There’s nothing I like more than a surprise party, but I am a terrible person to surprise – just ask my husband. Before a birthday I’ll try to work out every scenario that may have been planned, let my imagination take flight and end up disappointed with what actually does happen. It’s a flaw in my character.

I read a quote from Gary Haugen of the International Justice Mission this morning, ‘Justice is doing for others what we would want done for us.’

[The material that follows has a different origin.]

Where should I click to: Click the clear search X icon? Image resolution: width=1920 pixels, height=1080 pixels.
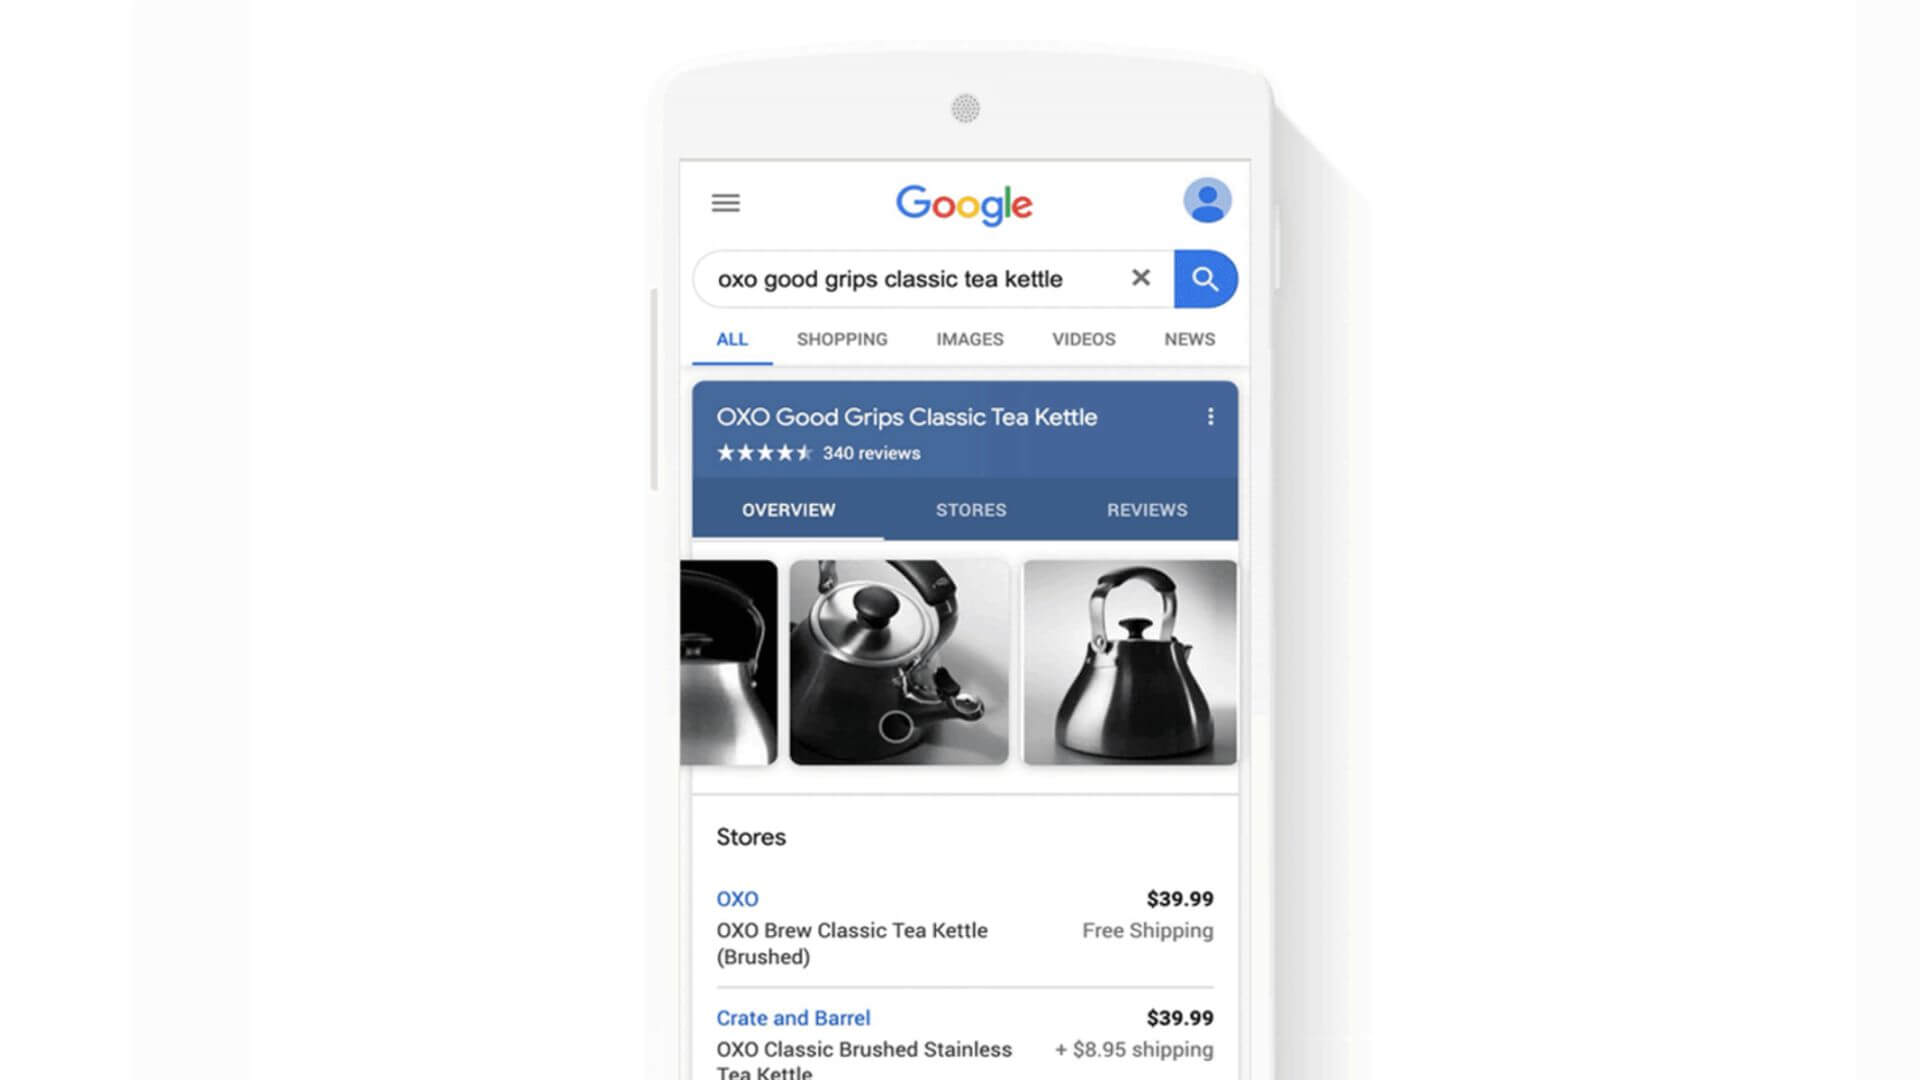[1141, 277]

Then I scrolled down and saw a twitter post from Christ Central Church Fredericton which had a picture of the hall decorated for a Mexican Party.

Mexican party prep

I arrived there this afternoon to drop off a dessert, my small contribution. The windows were blacked out with bin liners so no one could see in. Walking in through that door brought tears to my eyes, it was beautiful. So much effort had been put into the decorations from giant painted cacti to tissue paper flowers, coloured cocktail glasses, coloured decorations everywhere and even fake moustaches for the guests. The team who put this together must have put a lot of thought into all the detail and spent hours getting it all ready.

It wasn’t for my benefit of course. Monday night is Street Level Drop In night, when those who are homeless or on low-income come in for a ‘hot meal and a safe place to enjoy time together’ (taken from Christ Central Church website). This week was different. Kelly and the team threw them a party…just to give them a surprise. Just to give them a treat. It touched my heart.

Some might say, ‘What’s the point?’ or ‘This sort of thing won’t change their circumstances.’ It might not, but it is all part of doing justice and showing the same sort of lavish, undeserved love that God shows to us – and it’s fun.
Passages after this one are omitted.